I'm a pretty big nerd, I'll be the first to admit. I love video games (yes, as a girl and yes, at my age). I have lots of other nerd hobbies and since I was unceremoniously banned from RuneScape, I've been playing Civilization and Skyrim. My real first nerd love is Magic the Gathering. 10,000 cards and growing, but that's an expensive hobby when you have two babies.

I have other grown-up interests too, especially reading. I like reading so much I have 3 Kindles and I also used to be a martial artist (one belt away from black belt. I'll finish someday.)

But now I've got twins and I have a feeling a lot of those hobbies are going to change.

Saturday, July 21, 2012

The New Plan

Yesterday was day 1 again so when I called to report I got to talk to the nurse a little more and get some more information on what's going on.

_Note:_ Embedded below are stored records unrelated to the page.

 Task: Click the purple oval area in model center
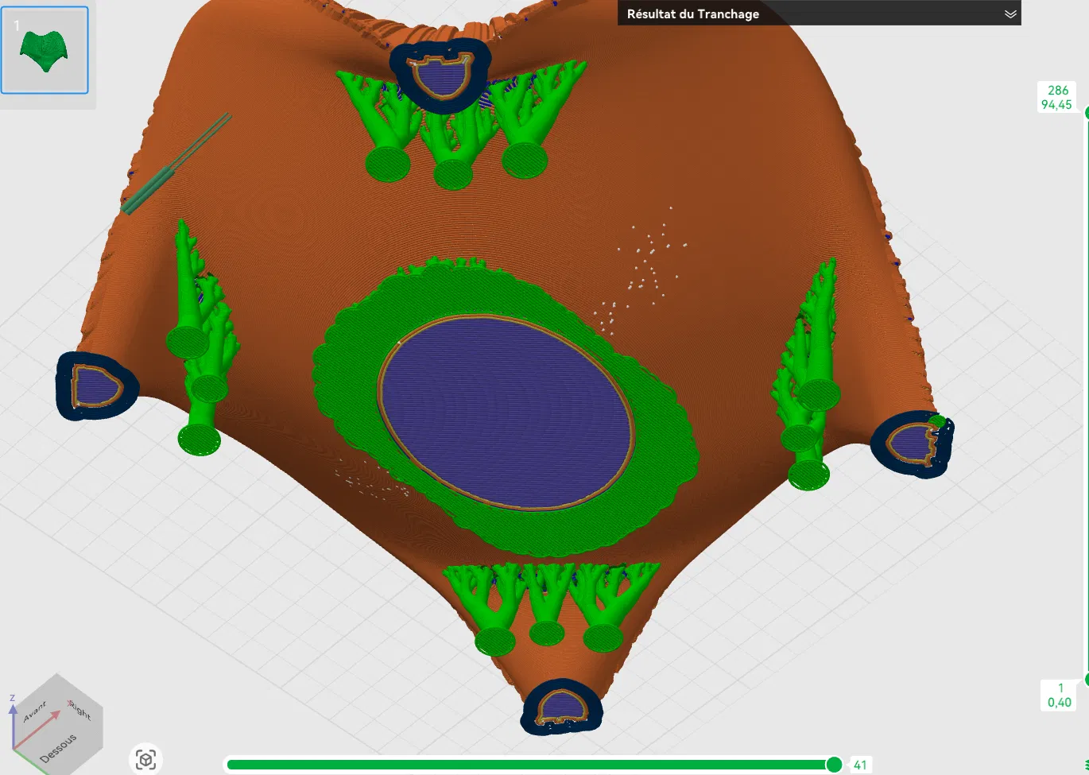coord(507,411)
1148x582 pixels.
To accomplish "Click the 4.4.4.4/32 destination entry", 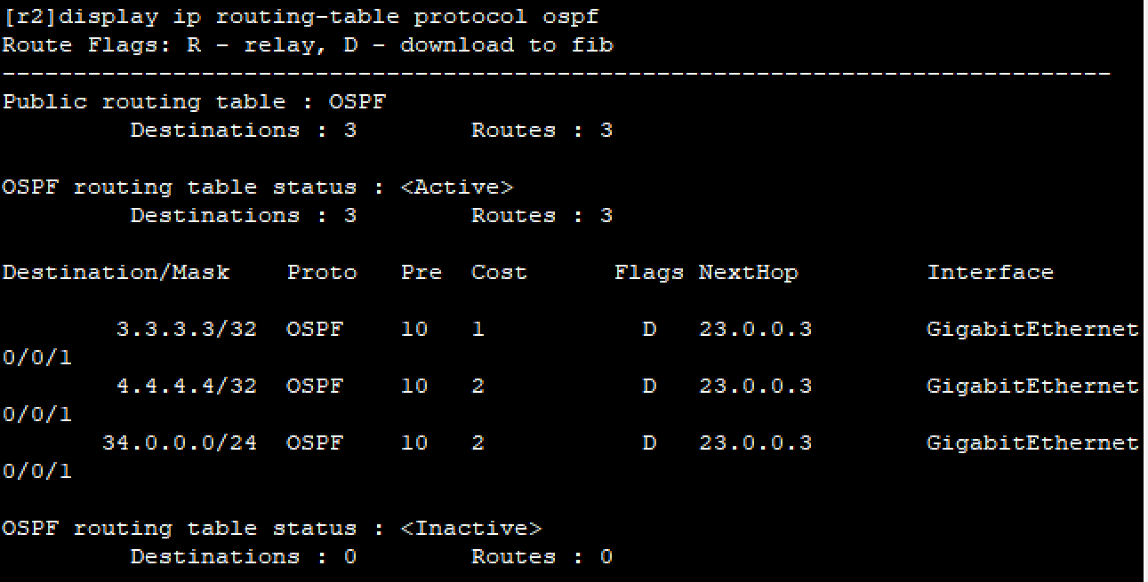I will pos(187,387).
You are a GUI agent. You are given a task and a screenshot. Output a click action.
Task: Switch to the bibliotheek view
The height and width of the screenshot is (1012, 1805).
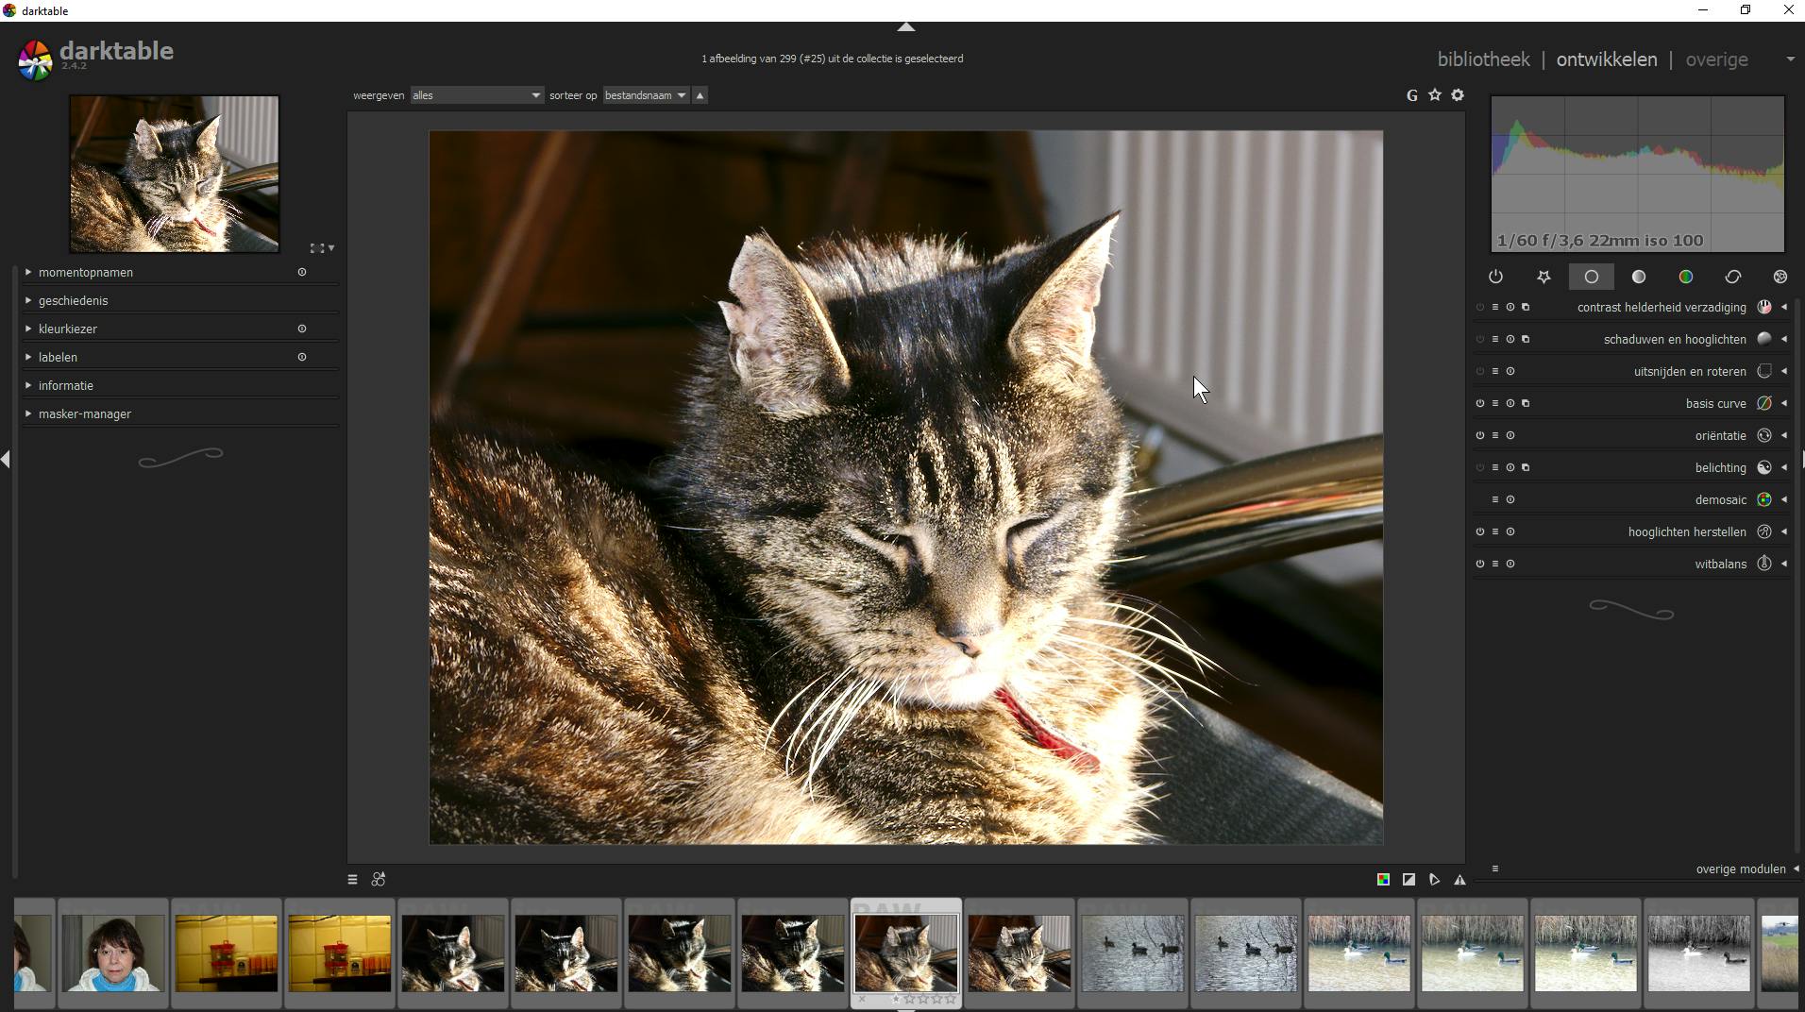1483,59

If I am missing this protein like the doctor thinks, then there is treatment for it, which is good. We had thought there wasn't. So we're going ahead with the biopsy to find out and this has been added to the financial list on the side.

If the protein is missing, then the treatment is to go on Lupron and a couple other drugs for 3 months. Yep. 3 months of Lupron. At the beginning of a new school year. Fantastic. Then after the 3 months they check again and the protein should be present and we should be able to do a normal transfer. I say should before all of these because of course there are no guarantees in any of this, but that's the new plan.

If we do the biopsy and the protein is there and it's not the reason this hasn't been working or if after the 3 months of treatment the protein still isn't present, then I don't know.  The nurse seemed to think the doctor still had other things she could try. I don't know what, but I'm not the one that went to Duke and Stanford so it's not up to me to figure it out. We'll keep trying as long as there is any chance it could work.

What I really need is an ambitious doctor that wants to study me or something. Free research!

So now we're crossing our fingers that I have a rare protein deficiency. It's a new hope to hang on to. We have started processing the possibility that it just might not happen also and we have some plans for that road as well, so it's not the dark tunnel we were looking at before.

I don't see the doctor again until the beginning of August so I don't expect much updating until then. So everyone enjoy the rest of your summer!